**DIRECTIONS**
In the obituary of Fernando Belaunde, rewrite the passage starting at "A veteran of" and ending at "of democratic rule.", swapping "college professor" for "university lecturer".

**PAGE EXCERPT**
Advertisement

F. Belaunde, 89; Served Twice as Peru’s President

Share
From Associated Press

Former Peruvian President Fernando Belaunde, who was hustled out of office by generals in 1968 and returned to power by a massive majority in elections 12 years later, died Tuesday. He was 89.

Victor Andres Garcia, Belaunde’s nephew, said the former president died of complications from a stroke at a Lima hospital.

A veteran of more than half a century in politics, Belaunde was regarded as a patriarch of democracy in Latin America. He had a reputation for personal honesty that made him an exception to the rule among Peruvian political leaders.

Advertisement

First elected president in 1963, Belaunde was overthrown and exiled in 1968 by Gen. Juan Velasco, who ushered in 12 years of military rule.

During his 10 years in exile, Belaunde worked as a college professor, teaching at Harvard, Columbia, Johns Hopkins and George Washington universities. The experience left him with great admiration for U.S. democracy.

He returned to Peru to win the 1980 presidential election in a landslide, marking the restoration of democratic rule.

Born in Lima on Oct. 7, 1912, Belaunde spent his early years in Paris and the United States after his well-to-do and politically active father was sent into political exile in 1924. He went on to study architecture at the University of Miami and the University of Texas, from which he graduated in 1935.

He helped to found the National Democratic Front in 1943 and in 1956 started the centrist Popular Action party, which he led until his death.

He served in the Chamber of Deputies for one term from 1945 to 1948 and ran unsuccessfully for president twice. President Manuel Prado, his political foe, confined him in 1959 to an island prison, from which he tried to escape by swimming.

Advertisement

Belaunde was succeeded as president by Alan Garcia in 1985, the first time in more than 40 years that one democratically elected Peruvian president handed power to another.

**INFORMATION GIVEN**
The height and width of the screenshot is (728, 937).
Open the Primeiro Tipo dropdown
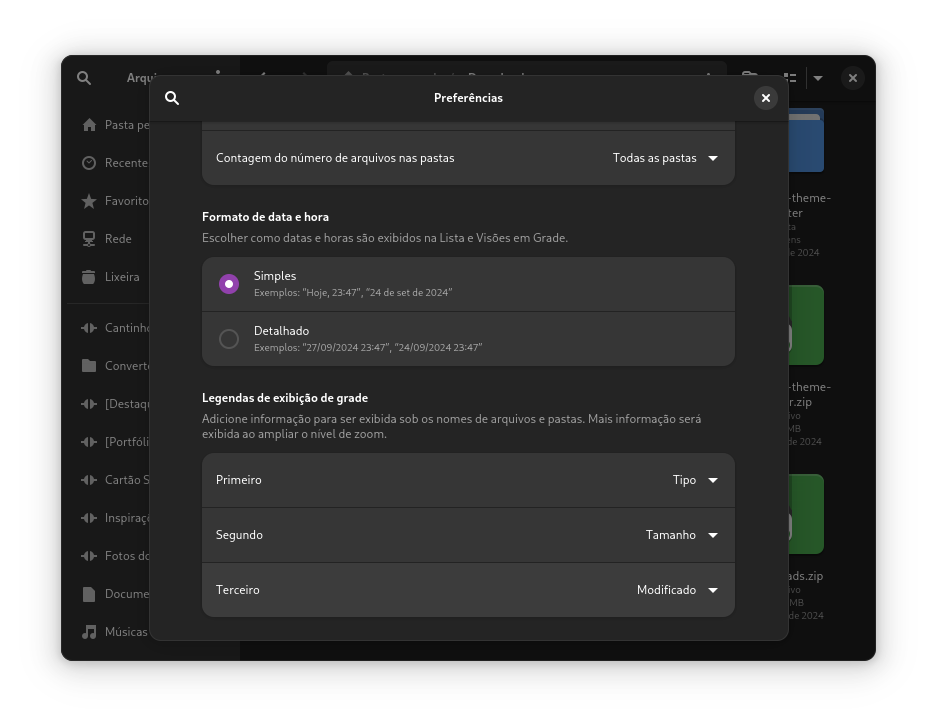695,481
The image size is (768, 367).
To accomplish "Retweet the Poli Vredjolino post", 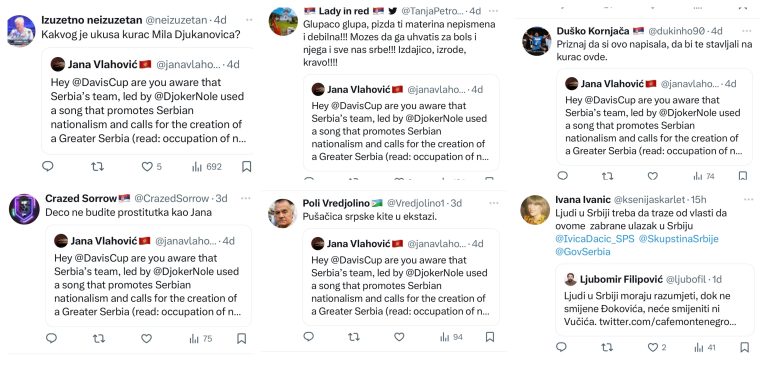I will click(x=354, y=337).
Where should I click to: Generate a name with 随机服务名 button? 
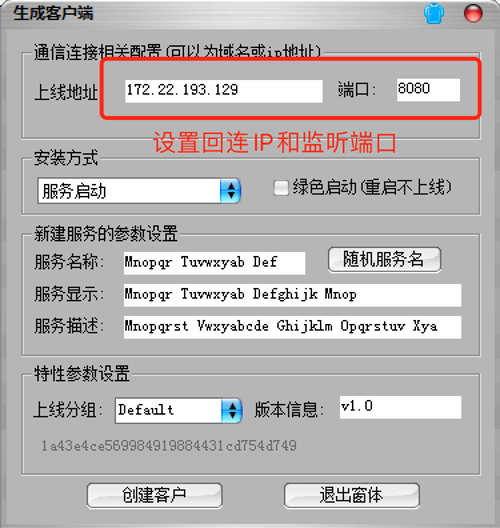click(384, 259)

**EXERCISE RESPONSE**
A veteran of more than half a century in politics, Belaunde was regarded as a patriarch of democracy in Latin America. He had a reputation for personal honesty that made him an exception to the rule among Peruvian political leaders.

Advertisement

First elected president in 1963, Belaunde was overthrown and exiled in 1968 by Gen. Juan Velasco, who ushered in 12 years of military rule.

During his 10 years in exile, Belaunde worked as a university lecturer, teaching at Harvard, Columbia, Johns Hopkins and George Washington universities. The experience left him with great admiration for U.S. democracy.

He returned to Peru to win the 1980 presidential election in a landslide, marking the restoration of democratic rule.